GlobeXplorer
- Industry: Websites Aerial Photography Geographic Information Systems (GIS)
- Founded: 1999; 27 years ago
- Founder: Rob Shanks Michael Fisher Chris Nicholas Paul Smith
- Defunct: 2007
- Fate: Acquired by DigitalGlobe
- Headquarters: Walnut Creek, California
- Key people: Rob Shanks, Co-founder/President Paul Smith, Co-founder/COO Majid Azad, CFO Chris Nicholas, Co-founder/System architect
- Products: ImageAtlas ImageBuilder ImageConnect

= GlobeXplorer =

GlobeXplorer was an online spatial data company that compiled and distributed aerial photos, satellite imagery, and map data from their online spatial archives. GlobeXplorer has been credited as the first company to establish a business around compiling and distributing online aerial and satellite imagery. In 2007, the company was acquired by DigitalGlobe.

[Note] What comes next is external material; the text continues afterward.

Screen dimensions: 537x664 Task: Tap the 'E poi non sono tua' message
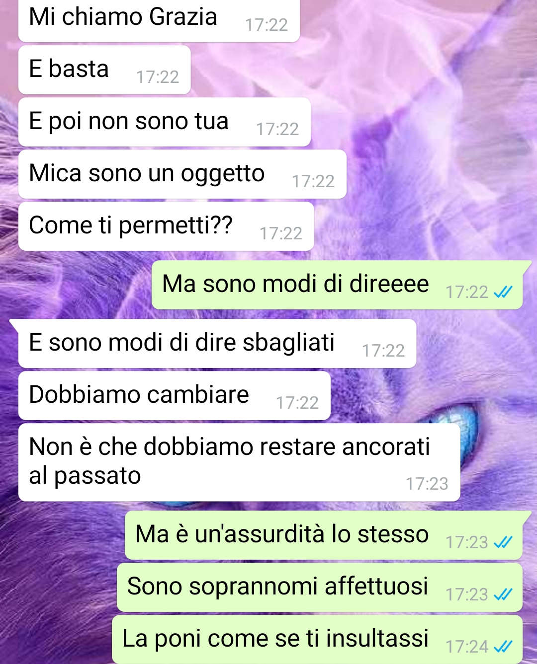point(165,122)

GlobeXplorer's imagery and property data was licensed to many online information websites. GlobeXplorer obtained its content through online distribution relationships with about 30 of the world's top acquirers of aerial, satellite, and property data. GlobeXplorer's primary products were the ImageAtlas ecommerce storefront and ImageBuilder web developer toolkit. It also provided ImageConnect extensions and web services for GIS and Computer-aided design.

GlobeXplorer's defensible core competence was its ability to meter custom profiles of content for consumers and pay royalties to providers based on 512x512 "standard image units" (SIU). This was accomplished through content hosting, delivery via APIs and application plugins, and
building a custom billing system modeled around TELCO call rating and inter-bank settlement accounting. Beyond imagery, the billing system also supported metering of vector data and usage of floating license tokens for programs such as Arc/INFO, PCI and ERDAS.

==History==
GlobeXplorer was founded in 1999 by Rob Shanks, Michael Fisher, Chris Nicholas, and Paul Smith (former executives at HJW GeoSpatial, Inc.) through partnerships with Sun Microsystems, NASA, and Oracle Corporation. It grew from a NASA EOCAP project of HJW's to place ready-made orthophotography online, and an internal project of Sun Microsystems and Oracle to counter the Microsoft "Terraserver" technology demonstration. The EOCAP project concluded with the creation of an 'earth imagery' searchable website in 1998. HJW was acquired by Harrods of London, who provided financial backing to spin out the online effort into GlobeXplorer, which launched its public website in September 2000. An article entitled "Now you, too, can be a Spy" appeared on the front page of the Wall Street Journal's business section, and traffic reached nearly 4 million page views the first day.

In 2000, the company unveiled the largest Earth imagery archive.

In 2005, GlobeXplorer acquired AirPhotoUSA, a provider of aerial imagery.

In January 2007, Stewart Title sold the company to DigitalGlobe.